A la Renaissance, les expéditions maritimes apportent aux Européens la connaissance d’autre hommes et d’autre modes de vie: qui sont les vrais Sauvages ?
Introduction : Auteur humaniste du seizième siècle, Montaigne saisit l’occasion de la découverte d’un Nouveau Monde, à peine un siècle plus tôt; pour s’interroger sur la nature humaine et sur la nature particulière de la relation entre les colons Espagnols et les Indiens d’Amérique. Il développe un point de vue étonnamment moderne pour un homme de cette époque car il ne se laisse pas aveugler par les préjugés et n’hésite pas à remettre en cause certains éléments constitutifs de la civilisation occidentale. D’ailleurs l’écriture des Essais et le choix de cette forme qui allie esprit scientifique et volonté d’introspection; témoigne bien de cet élan pour se démarquer des traditions. En imaginant, dans cet extrait, une rencontre entre des colons espagnols fourbes et des Indiens clairvoyants, l’écrivain oppose ainsi , en augmentant le contraste, deux systèmes de pensée; Quelle est ici sa stratégie argumentative ?
Dans un premier temps, nous étudierons la mise en scène de cette rencontre et les détails réalistes qui authentifient le récit. Ensuite nous montrerons comment Montaigne utilise l‘opposition entre les arguments fallacieux des Espagnols et la lucidité des Indiens; Nous terminerons cette étude en évoquant le caractère inévitable de la guerre et la remise en cause profonde de la légitimité même de la colonisation. (annonce de plan)
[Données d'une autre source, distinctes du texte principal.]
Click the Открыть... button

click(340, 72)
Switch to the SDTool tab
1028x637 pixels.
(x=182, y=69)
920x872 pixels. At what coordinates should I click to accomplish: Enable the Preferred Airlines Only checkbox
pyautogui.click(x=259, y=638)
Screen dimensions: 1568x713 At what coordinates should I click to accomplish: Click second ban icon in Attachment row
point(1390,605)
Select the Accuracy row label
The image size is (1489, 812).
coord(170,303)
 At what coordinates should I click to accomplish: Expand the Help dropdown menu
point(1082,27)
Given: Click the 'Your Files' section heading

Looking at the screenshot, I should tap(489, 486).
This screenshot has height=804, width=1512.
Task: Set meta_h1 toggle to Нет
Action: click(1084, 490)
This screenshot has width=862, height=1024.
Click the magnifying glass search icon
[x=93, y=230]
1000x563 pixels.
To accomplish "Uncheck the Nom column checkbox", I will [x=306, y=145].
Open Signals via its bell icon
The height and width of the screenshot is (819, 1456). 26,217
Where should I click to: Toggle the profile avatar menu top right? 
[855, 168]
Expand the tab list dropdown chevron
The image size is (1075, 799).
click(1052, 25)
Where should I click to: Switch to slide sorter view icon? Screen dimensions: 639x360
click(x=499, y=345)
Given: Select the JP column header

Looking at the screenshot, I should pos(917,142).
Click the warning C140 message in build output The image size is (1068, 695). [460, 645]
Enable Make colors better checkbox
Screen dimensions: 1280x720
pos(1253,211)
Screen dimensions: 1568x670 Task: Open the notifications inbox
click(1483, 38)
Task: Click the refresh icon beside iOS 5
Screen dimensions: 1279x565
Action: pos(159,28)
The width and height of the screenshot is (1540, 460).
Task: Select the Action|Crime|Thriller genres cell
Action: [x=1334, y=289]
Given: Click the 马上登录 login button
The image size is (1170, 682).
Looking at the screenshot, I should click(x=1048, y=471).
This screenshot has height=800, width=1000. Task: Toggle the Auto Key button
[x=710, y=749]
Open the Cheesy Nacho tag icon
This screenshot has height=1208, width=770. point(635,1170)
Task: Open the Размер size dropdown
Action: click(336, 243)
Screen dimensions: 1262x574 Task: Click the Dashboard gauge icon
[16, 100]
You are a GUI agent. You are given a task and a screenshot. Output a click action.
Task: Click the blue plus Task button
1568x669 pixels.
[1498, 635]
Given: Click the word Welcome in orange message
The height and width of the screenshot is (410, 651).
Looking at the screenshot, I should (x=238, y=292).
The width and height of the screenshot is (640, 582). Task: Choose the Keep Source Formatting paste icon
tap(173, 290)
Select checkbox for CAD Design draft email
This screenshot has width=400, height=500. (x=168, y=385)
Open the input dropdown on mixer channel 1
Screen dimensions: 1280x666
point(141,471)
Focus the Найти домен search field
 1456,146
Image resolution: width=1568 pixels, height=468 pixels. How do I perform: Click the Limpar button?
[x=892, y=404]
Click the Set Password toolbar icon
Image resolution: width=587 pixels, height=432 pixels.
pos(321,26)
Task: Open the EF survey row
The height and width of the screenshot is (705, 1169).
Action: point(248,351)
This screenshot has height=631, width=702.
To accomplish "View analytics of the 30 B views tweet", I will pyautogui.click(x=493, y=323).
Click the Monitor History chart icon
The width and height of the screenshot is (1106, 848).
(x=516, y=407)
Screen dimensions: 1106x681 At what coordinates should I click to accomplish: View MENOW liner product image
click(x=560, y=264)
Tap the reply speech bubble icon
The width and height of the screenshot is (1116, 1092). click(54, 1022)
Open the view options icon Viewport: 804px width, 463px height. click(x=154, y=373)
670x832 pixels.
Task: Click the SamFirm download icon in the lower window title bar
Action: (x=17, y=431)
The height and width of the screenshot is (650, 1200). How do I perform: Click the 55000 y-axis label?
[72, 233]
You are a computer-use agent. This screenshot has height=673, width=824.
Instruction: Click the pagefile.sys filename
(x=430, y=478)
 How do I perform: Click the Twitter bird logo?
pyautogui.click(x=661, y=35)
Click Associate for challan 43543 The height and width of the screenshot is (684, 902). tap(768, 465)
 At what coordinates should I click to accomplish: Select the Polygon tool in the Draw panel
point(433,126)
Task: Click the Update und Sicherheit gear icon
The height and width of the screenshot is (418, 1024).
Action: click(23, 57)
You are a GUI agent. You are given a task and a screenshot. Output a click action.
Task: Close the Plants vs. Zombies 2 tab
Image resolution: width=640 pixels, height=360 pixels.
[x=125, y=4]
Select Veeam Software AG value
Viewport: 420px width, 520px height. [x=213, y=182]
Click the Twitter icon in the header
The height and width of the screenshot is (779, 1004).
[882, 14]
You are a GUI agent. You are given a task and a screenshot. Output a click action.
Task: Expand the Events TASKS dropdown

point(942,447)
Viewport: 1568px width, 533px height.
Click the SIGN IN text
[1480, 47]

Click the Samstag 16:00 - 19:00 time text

Partie 1 les détails “réalistes”
Le scénario inventé par Montaigne est élaboré à partir de témoignages et se réfère à des situations vécues , relatées par les marins et leurs récits de voyage. Comme l’indique la première ligne du passage, il s’agit , en effet d’une expédition maritime : ” en naviguant le long des côtes à la recherche de leurs mines..” . Il semble bien d’ailleurs que ce soit la cupidité qui pousse les marins à s’aventurer jusqu’à cette contrée “fertile et agréable, fort habitée”; la rencontre se déroule selon un certain protocole ; les Espagnols cherchent à amadouer les Indiens et à obtenir de la nourriture et de l’or et ne se montrent menaçants que lorsqu’il s’agit d’aborder le sujet de la religion; L’humour de l’auteur se teinte d‘ironie quand il affirme ligne 11: “ils leur conseillaient d’accepter; ajoutant quelques menaces à ce conseil.” On peut aisément comprendre que le mot conseil est ici une forme de tentative d’intimidation et qu’on doit sans doute faire peur aux Indiens en leur expliquant ce qui les attend s’ils refusent de se convertir au catholicisme. Un autre procédé qui contribue à authentifier les propos lus par le lecteur, c’est l‘usage du style direct; Montaigne fait comme s’il s’agissait de paroles ayant été réellement prononcées par les personnages . Selon le même procédé , le discours des Indiens et leurs répliques sont traduits soit par du style direct comme ligne 11 à 31, parfois associé à des verbe introducteurs qui renvoient à des paroles rapportées : ” il dirent, ils ajoutèrent. Ces techniques visent toutes à donner un aspect authentique à cette scène afin d’en accroître la portée. Un autre détail réaliste consiste à évoquer la cupidité des colons à la recherche des mines d’or (l1) des Indigènes; Montaigne dévoilerai la véritable raison de la colonisation: le goût immodéré de l’or; Cette cupidité sera d’ailleurs dénoncée dan sale réquisitoire de l’Indigène contre l’attrait de l’or: Ce dernier affirme que l’or est méprisé car “tenu comme inutile au service de leur vie” ;(19) Ce trait contribue à opposer très fortement Espagnols et Indiens. C’est sur cette opposition que se construit l’argumentation.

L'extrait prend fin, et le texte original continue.